Monday, September 20, 2010

Legal Context of International Business

International Business is managed within the framework of a legal order. But the rules of this order are different from those of a domestic (national) legal system. Understanding these different rules is necessary for success in international business.

International Legal Order

To begin with, the international legal system lacks courts for adjudicating disputes. While occasionally ad hoc tribunals are established by interested governments to resolve isolated economic disputes between their nationals, the common alternative for settling international claims is arbitration pursuant to agreement of the parties. Furthermore, no international agency exists to enforce the arbitrators’ awards; the prevailing party has to rely on the enforcement machinery of the country where the losing side’s assets are located. Finally, often there is no international law for the arbitrators to apply.
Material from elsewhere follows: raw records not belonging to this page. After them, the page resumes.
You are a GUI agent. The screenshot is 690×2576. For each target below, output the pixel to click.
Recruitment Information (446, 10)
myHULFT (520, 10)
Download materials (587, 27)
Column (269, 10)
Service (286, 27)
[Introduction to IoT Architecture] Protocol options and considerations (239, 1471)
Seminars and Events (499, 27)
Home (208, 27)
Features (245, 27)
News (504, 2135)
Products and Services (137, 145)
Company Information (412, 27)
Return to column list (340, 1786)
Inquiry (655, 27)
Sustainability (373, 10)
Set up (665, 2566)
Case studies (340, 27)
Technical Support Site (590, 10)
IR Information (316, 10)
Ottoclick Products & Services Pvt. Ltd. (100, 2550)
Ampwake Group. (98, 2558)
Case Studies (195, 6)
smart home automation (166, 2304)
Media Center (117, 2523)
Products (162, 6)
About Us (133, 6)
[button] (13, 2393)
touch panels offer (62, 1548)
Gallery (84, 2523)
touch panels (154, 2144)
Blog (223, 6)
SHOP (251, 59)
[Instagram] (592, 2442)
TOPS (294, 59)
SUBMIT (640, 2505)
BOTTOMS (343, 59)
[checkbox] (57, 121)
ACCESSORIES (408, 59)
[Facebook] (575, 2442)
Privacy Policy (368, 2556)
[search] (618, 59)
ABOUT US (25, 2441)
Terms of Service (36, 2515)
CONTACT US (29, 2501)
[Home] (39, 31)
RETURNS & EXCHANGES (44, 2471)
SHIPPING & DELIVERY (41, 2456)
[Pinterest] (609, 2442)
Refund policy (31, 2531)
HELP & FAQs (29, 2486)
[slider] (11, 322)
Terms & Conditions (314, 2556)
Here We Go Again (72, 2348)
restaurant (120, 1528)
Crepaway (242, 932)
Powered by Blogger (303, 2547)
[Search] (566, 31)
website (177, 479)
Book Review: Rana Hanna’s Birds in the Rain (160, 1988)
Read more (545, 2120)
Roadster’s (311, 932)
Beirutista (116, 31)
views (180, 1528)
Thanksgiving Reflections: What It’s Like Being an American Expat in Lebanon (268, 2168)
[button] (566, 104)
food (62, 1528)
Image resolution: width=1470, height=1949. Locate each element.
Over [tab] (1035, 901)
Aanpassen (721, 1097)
Instead, they frequently must refer to the domestic laws of the country designated by the parties.
The customs and usages which gradually emerge from commercial transactions generate the international legal norms. However, without a system of international courts to embody these norms in their rulings, they do not receive the force and mandate of precedents. There is another way for establishing binding legal rules: legislation by international conventions. The United Nations and other intergovernmental organizations originate the drafts of these conventions. But these drafts are rarely enacted into multinational legislation. While some noteworthy international conventions have finally been concluded --among them the conventions on contract for the international sale of goods; on several procedural aspects of civil litigation, such as the limitation period, service, discovery; and on enforcement of arbitration awards-- they are few in number and govern only the nationals of the states that adhere to them.
International rule-making is, therefore, left largely to private contracts between parties to international transactions. National governments, however, impose limits to their freedom of contract. Just as these risks are posed by the intrusive role of the nation-states in international trade, sometimes national governments render protection against them. Thus, government (or quasi-government) agencies, such as export-import banks and export development corporations, aim at insuring their nationals against certain risks of international commerce. Similarly, through trade agreements, governments attempt to remove the barriers to foreign markets facing their nationals. The beneficial prospects of such favorable interventions by the national governments must be taken into account in any international business plan. Because of these considerations, international commercial negotiations are inherently complicated. The process becomes even more complex when the parties manifest dissimilar expectations rooted in different cultural values.